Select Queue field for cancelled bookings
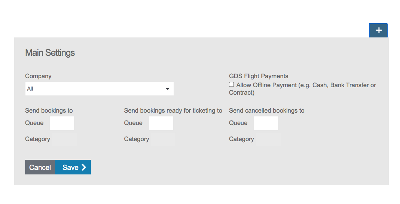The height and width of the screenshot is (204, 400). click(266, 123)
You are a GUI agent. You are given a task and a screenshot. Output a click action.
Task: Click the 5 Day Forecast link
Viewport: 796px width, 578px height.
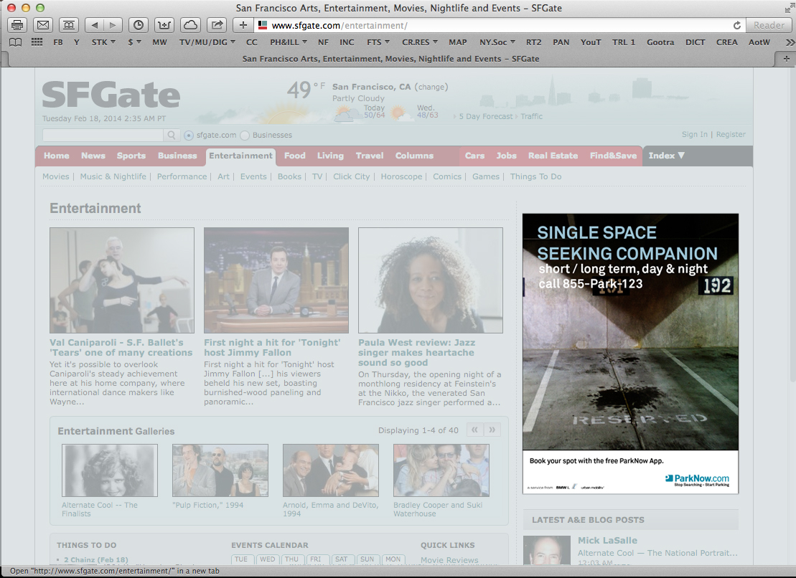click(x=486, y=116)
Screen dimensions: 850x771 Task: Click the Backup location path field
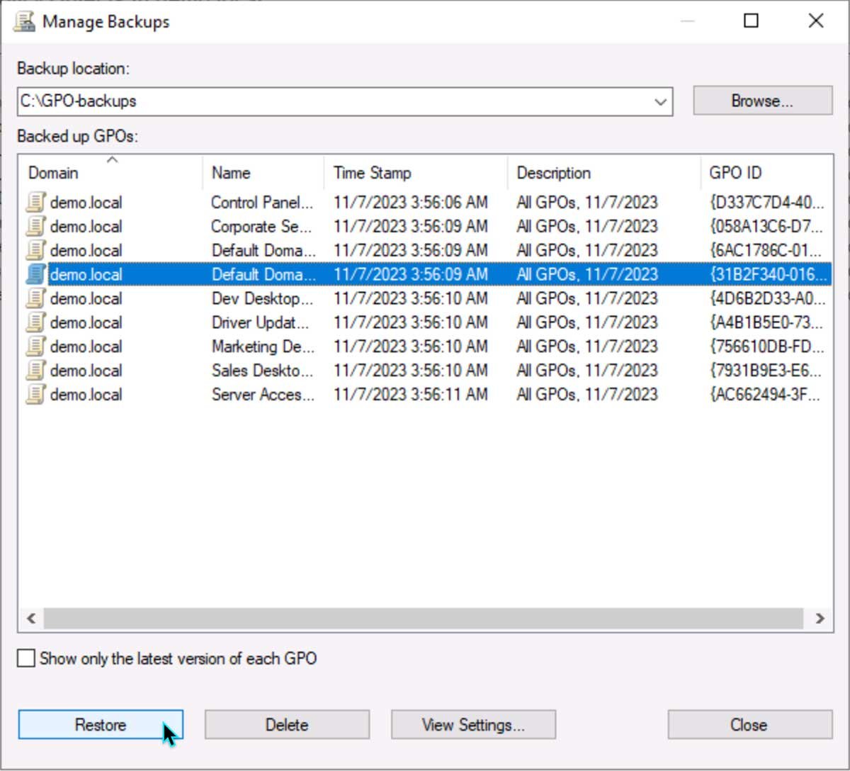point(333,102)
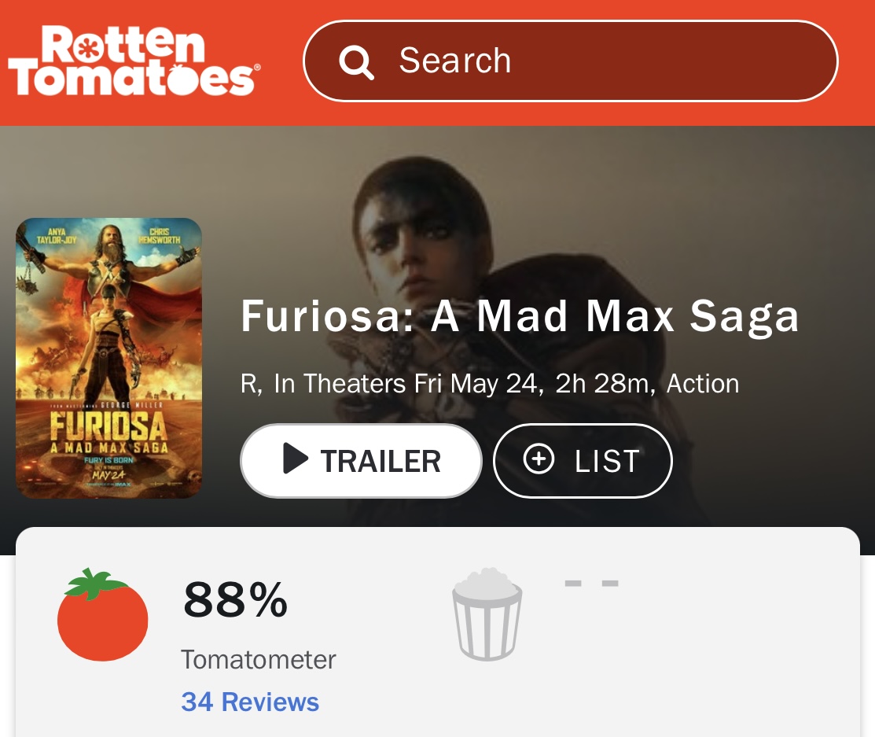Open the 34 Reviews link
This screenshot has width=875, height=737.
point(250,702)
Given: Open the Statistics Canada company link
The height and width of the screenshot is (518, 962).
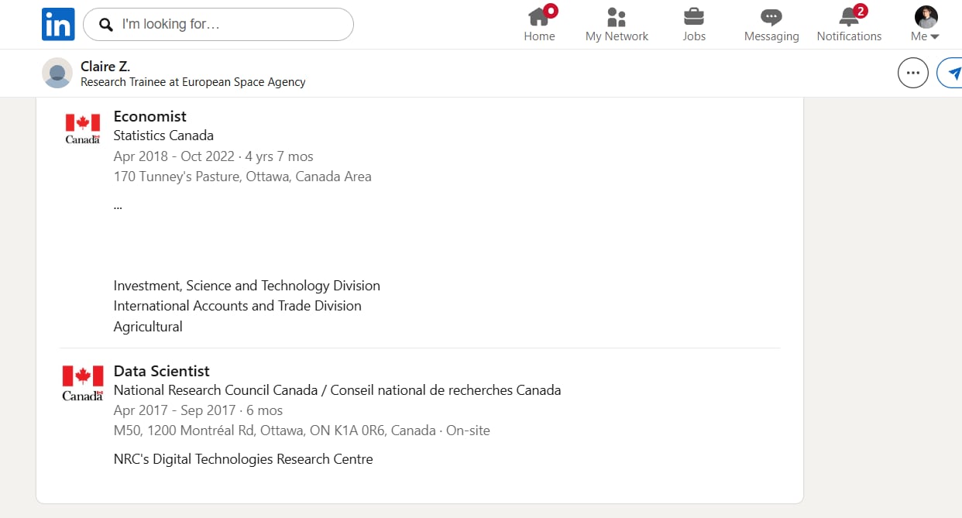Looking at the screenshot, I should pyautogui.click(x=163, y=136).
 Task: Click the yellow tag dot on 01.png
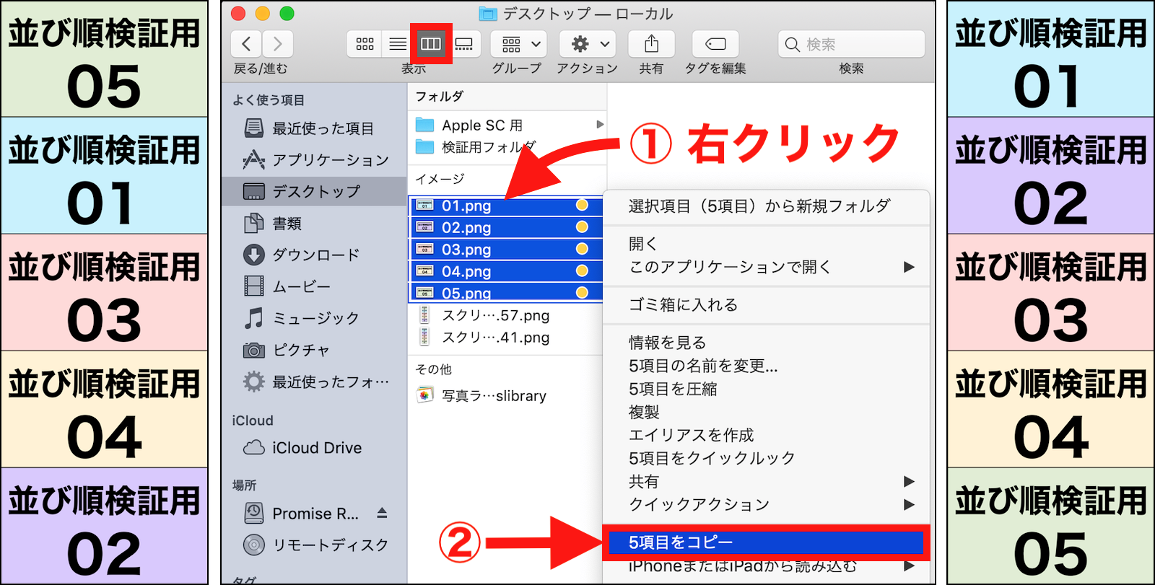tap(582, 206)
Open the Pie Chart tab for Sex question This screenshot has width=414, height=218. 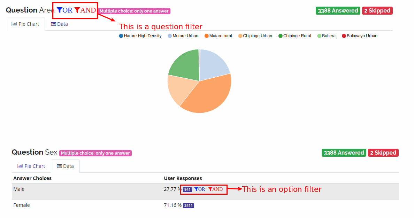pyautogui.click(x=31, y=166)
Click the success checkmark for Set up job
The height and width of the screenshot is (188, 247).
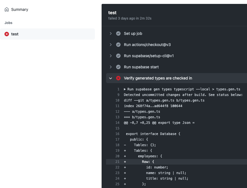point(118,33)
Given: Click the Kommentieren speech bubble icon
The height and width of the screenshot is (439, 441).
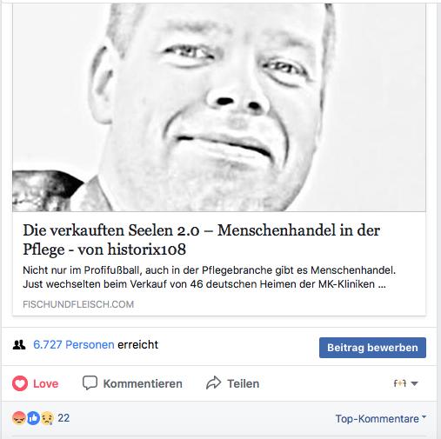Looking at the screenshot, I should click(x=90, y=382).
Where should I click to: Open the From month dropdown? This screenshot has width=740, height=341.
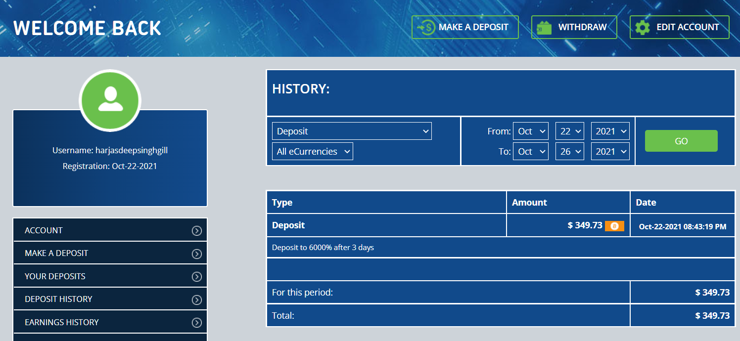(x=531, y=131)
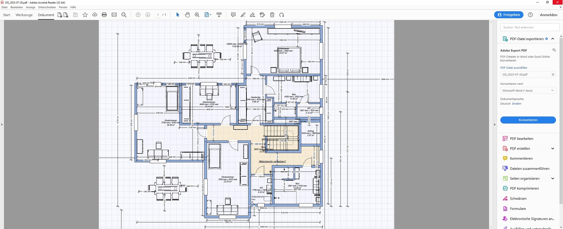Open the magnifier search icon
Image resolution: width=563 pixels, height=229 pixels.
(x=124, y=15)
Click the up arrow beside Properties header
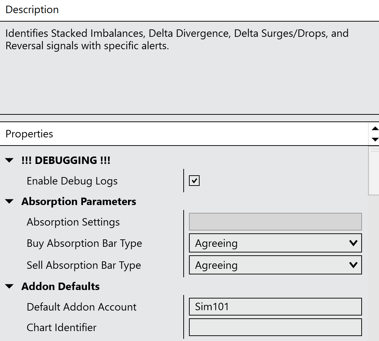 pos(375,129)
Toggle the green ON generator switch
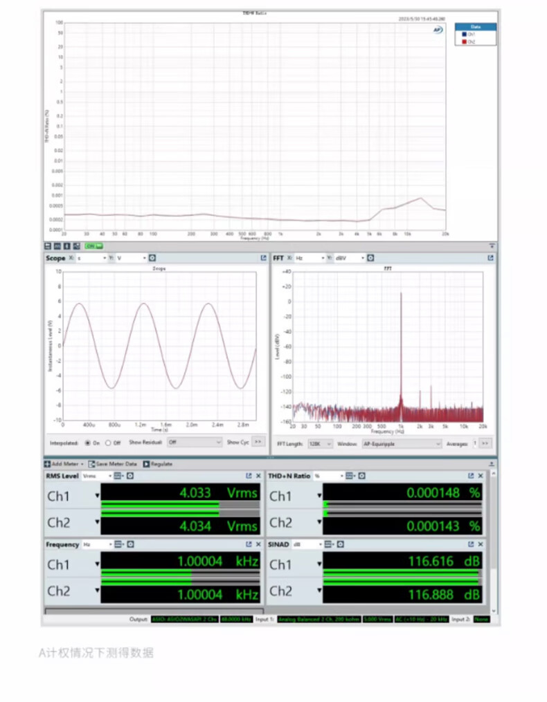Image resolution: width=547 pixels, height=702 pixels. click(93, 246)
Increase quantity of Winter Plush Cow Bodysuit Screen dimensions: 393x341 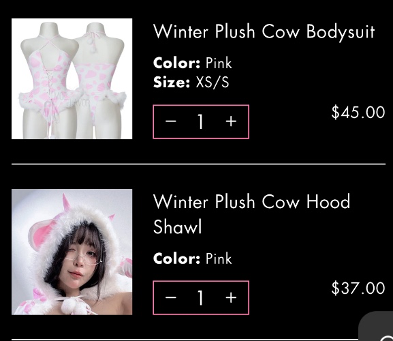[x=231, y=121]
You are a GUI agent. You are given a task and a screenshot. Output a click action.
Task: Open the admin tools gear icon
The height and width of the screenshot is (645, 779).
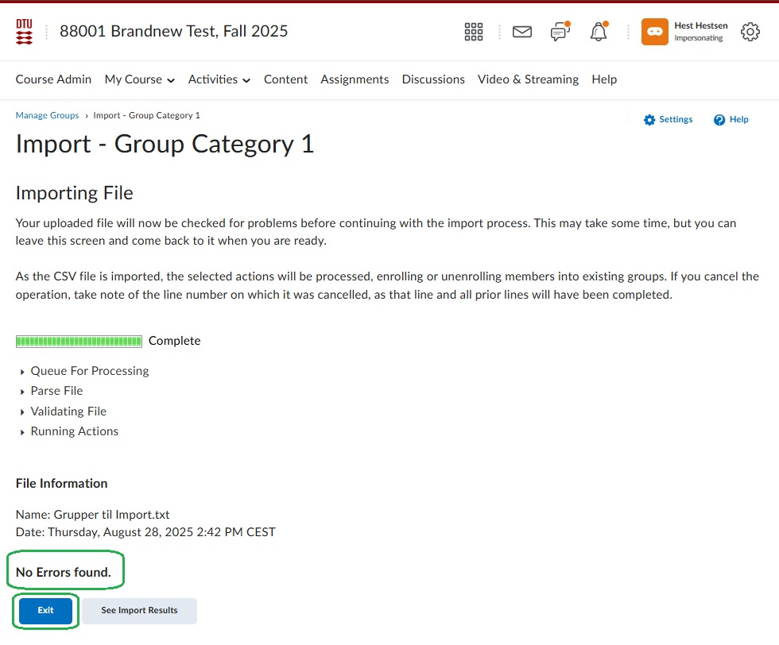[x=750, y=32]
- - -
■ PROBLEM TO SOLVE: Output nothing but the lines from the one containing "Task: Open the admin tools gear icon" to the end of the listing, both ends included, reproduced exactly. Pictures stay out.

■ SOLUTION:
Task: Open the admin tools gear icon
The height and width of the screenshot is (645, 779).
[x=750, y=32]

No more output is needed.